* [Work order]: In the data that follows, how many lines include the string "Couples"? Answer with the number alone.

[Recorded data]
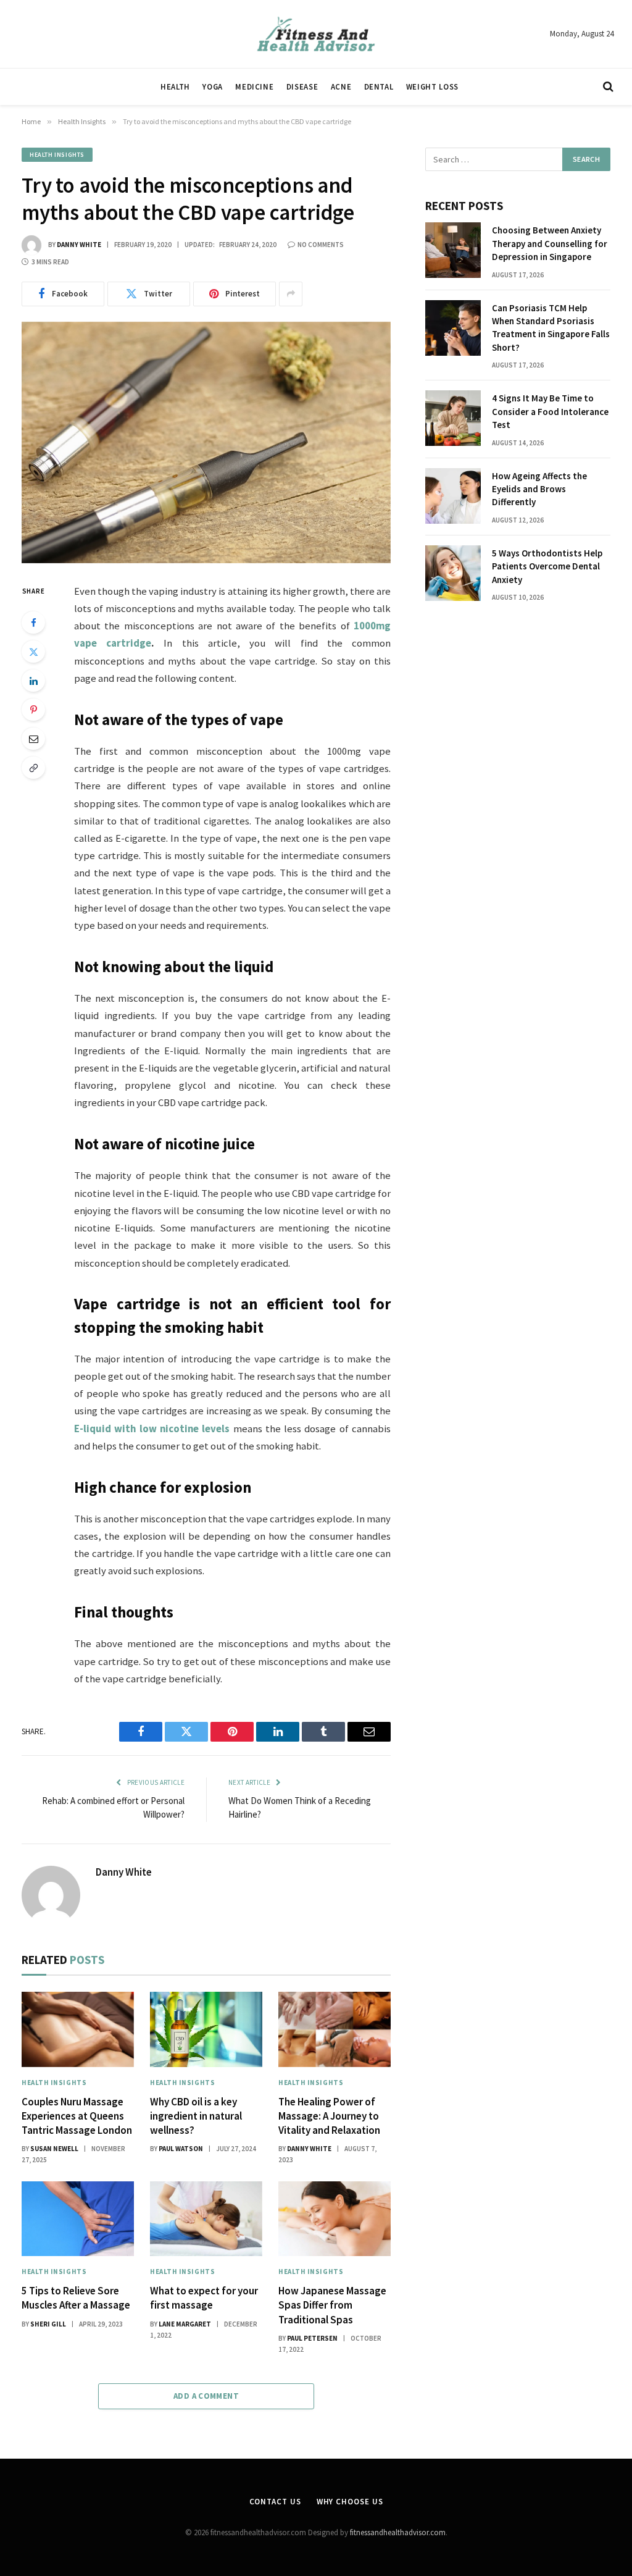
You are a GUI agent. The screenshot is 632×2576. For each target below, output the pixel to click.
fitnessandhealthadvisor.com (398, 2532)
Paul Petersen (312, 2338)
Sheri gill (48, 2324)
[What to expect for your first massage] (206, 2218)
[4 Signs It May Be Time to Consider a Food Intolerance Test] (453, 418)
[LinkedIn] (33, 680)
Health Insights (57, 155)
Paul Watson (181, 2148)
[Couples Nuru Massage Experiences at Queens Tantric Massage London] (78, 2029)
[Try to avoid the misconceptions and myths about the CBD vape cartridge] (206, 442)
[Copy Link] (33, 768)
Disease (302, 86)
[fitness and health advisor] (316, 34)
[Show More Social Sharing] (290, 294)
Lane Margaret (185, 2324)
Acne (341, 86)
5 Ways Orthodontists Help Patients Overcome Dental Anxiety (547, 566)
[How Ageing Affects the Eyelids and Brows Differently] (453, 496)
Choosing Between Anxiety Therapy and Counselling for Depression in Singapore (549, 243)
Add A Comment (206, 2396)
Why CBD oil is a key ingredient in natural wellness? (196, 2116)
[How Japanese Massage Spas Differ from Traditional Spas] (334, 2218)
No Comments (320, 244)
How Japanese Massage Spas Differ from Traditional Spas (332, 2305)
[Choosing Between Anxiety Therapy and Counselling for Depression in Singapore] (453, 250)
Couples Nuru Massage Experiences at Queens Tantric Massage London (77, 2116)
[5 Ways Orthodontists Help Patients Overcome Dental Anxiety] (453, 573)
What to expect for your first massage (204, 2298)
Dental (379, 86)
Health (175, 86)
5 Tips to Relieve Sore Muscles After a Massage (76, 2298)
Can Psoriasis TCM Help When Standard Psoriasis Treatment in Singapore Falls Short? (551, 327)
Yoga (212, 86)
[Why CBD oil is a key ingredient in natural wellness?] (206, 2029)
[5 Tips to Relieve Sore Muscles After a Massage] (78, 2218)
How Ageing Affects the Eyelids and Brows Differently (539, 489)
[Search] (607, 87)
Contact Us (275, 2501)
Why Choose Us (350, 2501)
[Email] (33, 739)
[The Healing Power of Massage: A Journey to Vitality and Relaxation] (334, 2029)
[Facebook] (33, 622)
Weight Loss (432, 86)
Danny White (79, 244)
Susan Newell (54, 2148)
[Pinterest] (33, 710)
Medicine (254, 86)
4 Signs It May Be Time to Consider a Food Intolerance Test (550, 411)
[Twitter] (33, 651)
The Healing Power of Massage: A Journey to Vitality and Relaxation (329, 2116)
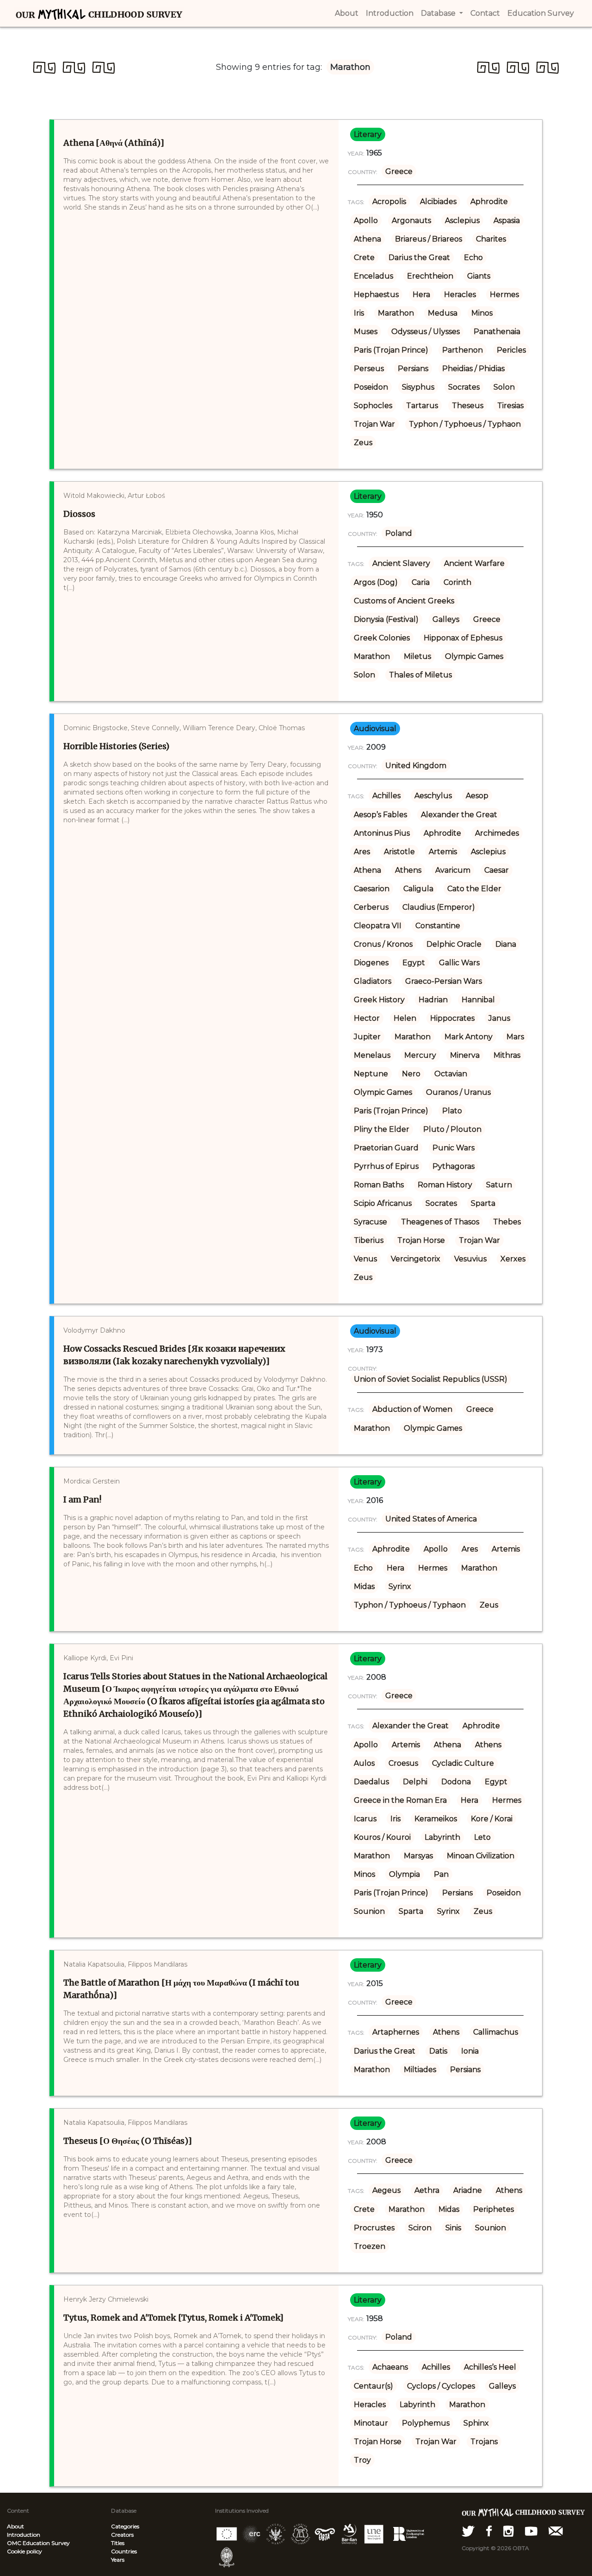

* [Solution]: 2